▽
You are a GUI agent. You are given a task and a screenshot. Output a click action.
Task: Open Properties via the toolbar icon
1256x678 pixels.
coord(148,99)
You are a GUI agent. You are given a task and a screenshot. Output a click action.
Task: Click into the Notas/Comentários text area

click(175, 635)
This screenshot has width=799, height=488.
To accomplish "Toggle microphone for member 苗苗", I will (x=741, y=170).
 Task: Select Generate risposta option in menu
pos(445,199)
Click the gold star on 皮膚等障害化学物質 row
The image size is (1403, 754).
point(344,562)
△
▽
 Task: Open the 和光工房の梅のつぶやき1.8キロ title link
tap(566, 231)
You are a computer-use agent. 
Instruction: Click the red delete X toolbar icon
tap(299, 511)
△
Work to do >> Rewrite the data above from the line with "Task: Open the 和光工房の梅のつぶやき1.8キロ title link" to the line with "tap(299, 511)", both included and requests kept in place. Scale every coordinate in the answers by 1.45, rounding to whole numbers with halves going up, and leave all numbers in the requests as they are.

Output >>
 Task: Open the 和光工房の梅のつぶやき1.8キロ title link
tap(821, 335)
You are a computer-use agent. 
Instruction: Click the red delete X toolbar icon
tap(434, 741)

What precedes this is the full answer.